A friend of mine asked me what it was like to still feel dysphoric "after transitioning"-while I still haven't finished transitioning, it got me thinking-so I wrote this.  It's shorter than anything I've ever written (the whole "poetic essay" thing is a bit overused these days), and the voice and ending both feel a bit contrived, but I figured it wasn't TOO horrible to share hear-and hey, it might speak to some of you.  Trigger warning: Graphic thoughts of self harm.  Enjoy!

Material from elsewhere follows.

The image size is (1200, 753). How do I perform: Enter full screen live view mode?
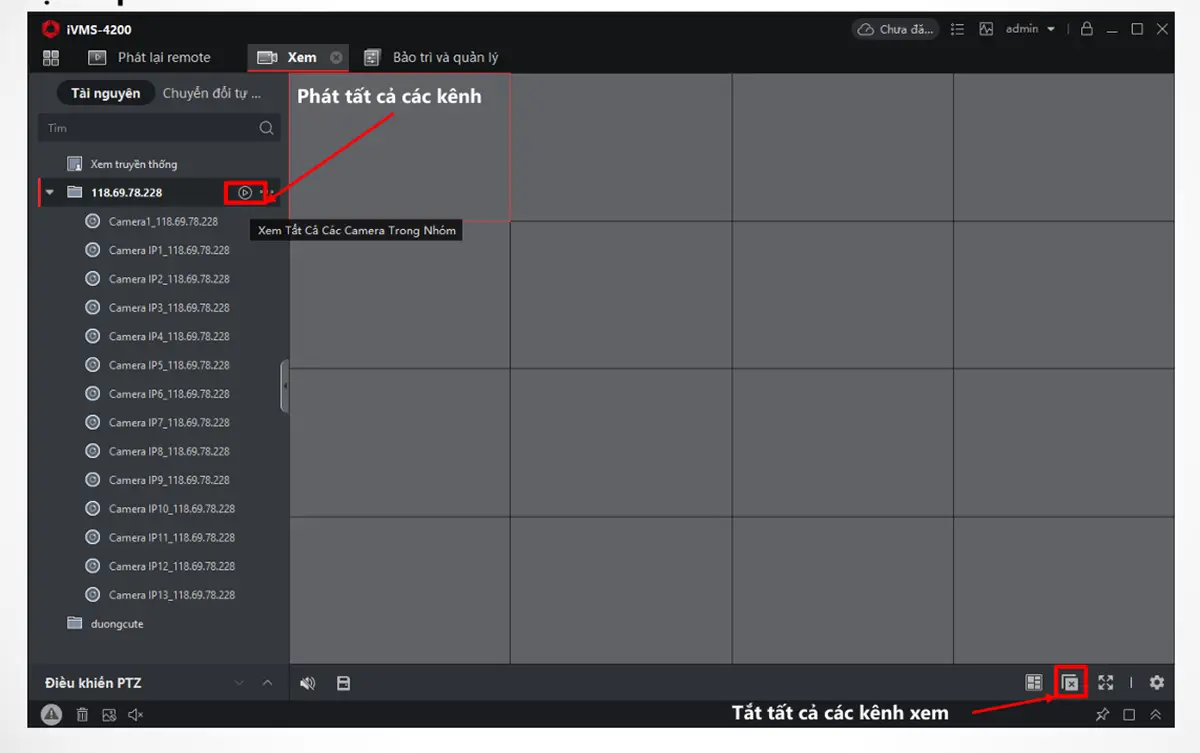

   It lingers as a ceaseless discomfort in the corners of my mind.  When I lie in bed at 4am, or walk along the crowded midtown sidewalk grinning as the tourists turn their heads, or crack a joke with a book in one hand and a joint in the other, it taunts me.  I breathe it in.  It gathers in my lungs and stomach and seeps from my pores, filling the billions of molecules of air that leave my body each second and infects everyone around me.  Sometimes, it speaks to me in a whisper that could stifle the roar of a subway car.  Always it utters the same four words, ten letters, four vowels, six constants:

You are a boy.

   There are days when I know that the words are true. You are a boy.  Your shoulders too broad for any girl and your hands the size of porcelain dinner plates.  You are a boy.  You have to rip the deep brown hairs from your face with tweezers twice a week and will keep doing this until the day you die.  You are a boy.  Strangers hurriedly glance at you like some roadside attraction, even though they know it's rude.  You are a boy.  The sixteen years of memory you beg to one day forget and the chromosome within every cell in your body that you wish you could excise, dissect, immolate because you are a boy and the three inches of foam strapped to your chest that suffocates you for eighteen hours a day and the dull throbbing between your legs that leaves you praying for the courage to one day take a knife and hack at it again and again and again until only a red pulp remains.

You are a boy.

   Then the voice falls silent again.  We acknowledge one another like old friends, which we are by now, and go our separate ways.  I know we'll see each other again soon, and I find an odd comfort in that thought.  Every day is still a struggle for me, and there is no end to it in sight.  But that voice tells me exactly what I'm not, and I thank it every day.  I know who I am, and who I need to become, and it's made me strong.  Sometimes late at night when the screaming inside my head falls silent, I slip my hand under my shirt and feel the tender mounds on my chest seventeen months in the making.  I gently squeeze one of them and embrace the pain as it washes over my body.  I feel it cleansing me.  And I know I can feel better.     
My gender problem isn't half as bad as society's.  Although mine is still pretty bad.